Spring can bring a lot of rainy days that keep us indoors. While the Museum is an excellent place to bring your budding engineer to hone their developing capacities and skills, sometimes we all could use a few ideas to keep in our back pockets for ways to occupy little hands and minds at home. Next time you are stuck in the house give these engineering challenges a try.

Suggested Materials:

  • Plastic cups – 3 oz or the larger solo cups
  • Jumbo craft sticks
  • Wood cubes, small blocks, bottle caps from water bottles, etc.

Challenge #1:  Create a structure using one of the small items as its base.
If it seems too tricky here is a secret – it works best when you add pieces on both sides of your structure simultaneously.

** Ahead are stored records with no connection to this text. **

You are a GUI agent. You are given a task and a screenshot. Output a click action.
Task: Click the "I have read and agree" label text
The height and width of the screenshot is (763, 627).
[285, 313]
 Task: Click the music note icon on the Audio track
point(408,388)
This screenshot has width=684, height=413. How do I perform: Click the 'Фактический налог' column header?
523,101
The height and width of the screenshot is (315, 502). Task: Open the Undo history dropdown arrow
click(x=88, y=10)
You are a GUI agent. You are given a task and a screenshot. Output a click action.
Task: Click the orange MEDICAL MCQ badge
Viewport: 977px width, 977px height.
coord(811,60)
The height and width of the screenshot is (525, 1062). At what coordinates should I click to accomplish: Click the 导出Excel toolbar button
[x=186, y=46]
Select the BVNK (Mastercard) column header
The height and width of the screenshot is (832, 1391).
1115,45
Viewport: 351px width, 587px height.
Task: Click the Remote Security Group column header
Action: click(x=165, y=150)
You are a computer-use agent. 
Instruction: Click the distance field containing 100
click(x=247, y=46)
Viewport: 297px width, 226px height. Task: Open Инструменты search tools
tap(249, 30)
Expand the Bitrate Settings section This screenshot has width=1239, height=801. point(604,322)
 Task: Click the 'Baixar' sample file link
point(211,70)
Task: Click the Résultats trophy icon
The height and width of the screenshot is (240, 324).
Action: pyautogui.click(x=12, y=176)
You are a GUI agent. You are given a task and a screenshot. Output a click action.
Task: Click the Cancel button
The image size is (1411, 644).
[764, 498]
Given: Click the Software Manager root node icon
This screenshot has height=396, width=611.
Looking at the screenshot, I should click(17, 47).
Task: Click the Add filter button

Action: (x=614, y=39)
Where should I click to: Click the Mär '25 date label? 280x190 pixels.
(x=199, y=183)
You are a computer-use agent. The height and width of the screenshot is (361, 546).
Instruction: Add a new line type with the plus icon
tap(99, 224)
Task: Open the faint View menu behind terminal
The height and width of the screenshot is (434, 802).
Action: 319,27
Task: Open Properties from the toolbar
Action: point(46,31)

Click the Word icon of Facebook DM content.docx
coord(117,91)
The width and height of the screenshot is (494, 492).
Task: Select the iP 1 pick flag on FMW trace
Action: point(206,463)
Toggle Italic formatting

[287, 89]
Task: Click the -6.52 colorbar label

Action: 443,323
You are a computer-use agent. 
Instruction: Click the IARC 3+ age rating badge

Challenge #2: Create the tallest possible structure this time using any size base you want.

Challenge #3: Balancing act – Create a structure that has something sticking out of it in an impressive way. Take it one step further and see how many things you can balance on whatever is sticking out.

Challenge #4: Build something that uses only one cup as its base.

The challenge for the adult – let the children fail! The amount of learning that takes place when a child does not achieve their intended outcome is immense! Think about it – when they fail they have to evaluate the situation, think about what went wrong, come up with alternate solutions, test the new solution, and so on. This all requires higher-level thinking and strengthens their ability to think critically, creatively, and be strong problem solvers.

To raise your play IQ, visit my blog at dupagechildrens.org/blog.

Alix Tonsgard is an early learning specialist at the DuPage Children’s Museum.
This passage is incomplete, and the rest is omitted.